[[ Supplied information open ]]
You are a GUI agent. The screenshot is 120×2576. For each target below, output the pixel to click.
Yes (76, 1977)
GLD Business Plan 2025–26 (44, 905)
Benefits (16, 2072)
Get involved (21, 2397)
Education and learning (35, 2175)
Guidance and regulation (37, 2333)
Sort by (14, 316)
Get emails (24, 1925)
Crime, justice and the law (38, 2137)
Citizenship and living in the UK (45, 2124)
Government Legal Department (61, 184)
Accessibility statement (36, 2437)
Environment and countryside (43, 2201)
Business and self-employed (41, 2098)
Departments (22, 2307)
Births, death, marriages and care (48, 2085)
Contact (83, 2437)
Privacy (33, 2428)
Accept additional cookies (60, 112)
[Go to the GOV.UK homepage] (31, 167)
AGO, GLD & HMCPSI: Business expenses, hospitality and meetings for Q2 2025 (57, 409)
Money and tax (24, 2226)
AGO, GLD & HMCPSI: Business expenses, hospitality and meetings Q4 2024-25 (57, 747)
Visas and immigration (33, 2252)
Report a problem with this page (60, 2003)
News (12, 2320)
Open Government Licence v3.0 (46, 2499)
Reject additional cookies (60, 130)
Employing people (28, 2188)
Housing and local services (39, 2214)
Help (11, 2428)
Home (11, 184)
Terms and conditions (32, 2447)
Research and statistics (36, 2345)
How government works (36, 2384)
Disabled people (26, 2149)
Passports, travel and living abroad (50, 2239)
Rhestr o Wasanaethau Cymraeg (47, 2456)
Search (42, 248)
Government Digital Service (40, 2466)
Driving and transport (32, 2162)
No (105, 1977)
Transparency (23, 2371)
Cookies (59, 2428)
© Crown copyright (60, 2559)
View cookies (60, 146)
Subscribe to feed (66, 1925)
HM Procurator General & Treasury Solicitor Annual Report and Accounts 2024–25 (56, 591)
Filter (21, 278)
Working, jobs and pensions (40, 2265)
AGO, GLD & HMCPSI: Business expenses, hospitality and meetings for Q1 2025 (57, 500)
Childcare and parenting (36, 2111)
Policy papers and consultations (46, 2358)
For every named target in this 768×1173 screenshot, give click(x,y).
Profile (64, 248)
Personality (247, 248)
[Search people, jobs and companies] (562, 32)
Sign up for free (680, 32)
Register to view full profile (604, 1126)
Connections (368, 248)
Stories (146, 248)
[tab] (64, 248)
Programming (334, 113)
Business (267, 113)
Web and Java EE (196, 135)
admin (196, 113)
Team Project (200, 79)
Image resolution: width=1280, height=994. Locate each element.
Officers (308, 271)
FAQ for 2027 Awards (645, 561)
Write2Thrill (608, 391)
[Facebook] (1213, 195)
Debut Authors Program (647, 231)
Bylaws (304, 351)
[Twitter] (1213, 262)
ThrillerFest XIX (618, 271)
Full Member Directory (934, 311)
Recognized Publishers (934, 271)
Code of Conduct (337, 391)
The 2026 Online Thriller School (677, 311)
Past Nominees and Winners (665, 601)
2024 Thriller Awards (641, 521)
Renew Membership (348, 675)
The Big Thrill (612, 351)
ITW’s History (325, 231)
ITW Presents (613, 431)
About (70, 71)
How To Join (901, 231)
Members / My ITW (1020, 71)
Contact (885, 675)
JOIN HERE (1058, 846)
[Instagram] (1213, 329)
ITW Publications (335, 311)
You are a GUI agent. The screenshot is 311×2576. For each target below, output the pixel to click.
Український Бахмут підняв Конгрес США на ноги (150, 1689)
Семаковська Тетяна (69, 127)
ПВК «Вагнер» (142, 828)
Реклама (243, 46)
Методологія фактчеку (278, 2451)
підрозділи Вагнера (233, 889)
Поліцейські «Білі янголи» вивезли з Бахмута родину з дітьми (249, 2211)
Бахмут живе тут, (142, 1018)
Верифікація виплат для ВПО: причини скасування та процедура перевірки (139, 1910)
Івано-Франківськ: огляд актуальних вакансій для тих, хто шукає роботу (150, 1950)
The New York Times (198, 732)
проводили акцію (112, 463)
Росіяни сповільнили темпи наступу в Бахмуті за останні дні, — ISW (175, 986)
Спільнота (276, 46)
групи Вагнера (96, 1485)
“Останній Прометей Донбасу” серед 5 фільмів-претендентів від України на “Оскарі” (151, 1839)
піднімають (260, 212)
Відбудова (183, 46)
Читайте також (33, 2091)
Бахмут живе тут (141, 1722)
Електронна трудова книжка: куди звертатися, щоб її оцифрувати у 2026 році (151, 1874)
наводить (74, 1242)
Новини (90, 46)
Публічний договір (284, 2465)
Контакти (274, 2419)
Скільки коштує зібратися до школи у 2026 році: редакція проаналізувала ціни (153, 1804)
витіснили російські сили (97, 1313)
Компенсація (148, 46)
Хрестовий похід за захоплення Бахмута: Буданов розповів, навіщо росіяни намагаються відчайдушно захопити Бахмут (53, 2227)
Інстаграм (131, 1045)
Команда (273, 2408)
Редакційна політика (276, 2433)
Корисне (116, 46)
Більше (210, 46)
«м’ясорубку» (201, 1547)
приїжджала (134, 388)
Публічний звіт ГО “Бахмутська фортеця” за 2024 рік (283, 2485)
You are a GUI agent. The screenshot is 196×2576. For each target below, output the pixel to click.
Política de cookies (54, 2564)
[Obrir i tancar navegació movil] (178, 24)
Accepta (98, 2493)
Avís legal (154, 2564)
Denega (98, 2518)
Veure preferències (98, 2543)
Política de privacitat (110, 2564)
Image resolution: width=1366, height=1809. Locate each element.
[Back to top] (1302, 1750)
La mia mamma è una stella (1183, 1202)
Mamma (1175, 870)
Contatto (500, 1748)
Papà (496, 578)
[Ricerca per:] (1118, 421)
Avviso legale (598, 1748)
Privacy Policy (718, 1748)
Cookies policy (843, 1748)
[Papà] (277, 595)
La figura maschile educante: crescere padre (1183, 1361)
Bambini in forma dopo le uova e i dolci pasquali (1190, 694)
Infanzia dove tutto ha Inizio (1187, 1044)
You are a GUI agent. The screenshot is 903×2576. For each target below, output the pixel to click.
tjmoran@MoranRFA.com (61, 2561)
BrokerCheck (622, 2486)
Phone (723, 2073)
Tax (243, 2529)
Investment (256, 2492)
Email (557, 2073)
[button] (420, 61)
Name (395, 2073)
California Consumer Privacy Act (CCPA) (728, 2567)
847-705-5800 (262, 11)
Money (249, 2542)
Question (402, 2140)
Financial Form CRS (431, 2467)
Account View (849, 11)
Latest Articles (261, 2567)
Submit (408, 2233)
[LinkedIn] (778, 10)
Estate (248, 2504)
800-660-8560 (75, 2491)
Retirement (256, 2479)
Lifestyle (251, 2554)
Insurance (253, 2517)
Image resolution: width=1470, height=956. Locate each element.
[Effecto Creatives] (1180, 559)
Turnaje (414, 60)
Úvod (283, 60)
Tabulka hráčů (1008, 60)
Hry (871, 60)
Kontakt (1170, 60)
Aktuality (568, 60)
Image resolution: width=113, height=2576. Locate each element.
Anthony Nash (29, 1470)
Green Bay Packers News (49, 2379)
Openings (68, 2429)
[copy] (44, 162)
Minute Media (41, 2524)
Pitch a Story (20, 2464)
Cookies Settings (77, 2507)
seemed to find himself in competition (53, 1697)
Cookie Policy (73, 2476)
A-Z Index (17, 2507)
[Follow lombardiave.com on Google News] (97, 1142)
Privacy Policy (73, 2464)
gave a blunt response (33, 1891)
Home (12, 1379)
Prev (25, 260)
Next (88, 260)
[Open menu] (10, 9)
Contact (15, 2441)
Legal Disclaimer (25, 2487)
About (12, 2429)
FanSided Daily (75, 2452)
[[ Supplied information closed ]]
* Problem to work on
Show all lines in the preceding material that have "element" in them.

* Exercise solution
Image resolution: width=1280, height=994. Locate each element.
Image resolution: width=1366, height=1809. Locate each element.
Image resolution: width=1470, height=956. Locate each element.
Image resolution: width=113, height=2576. Locate each element.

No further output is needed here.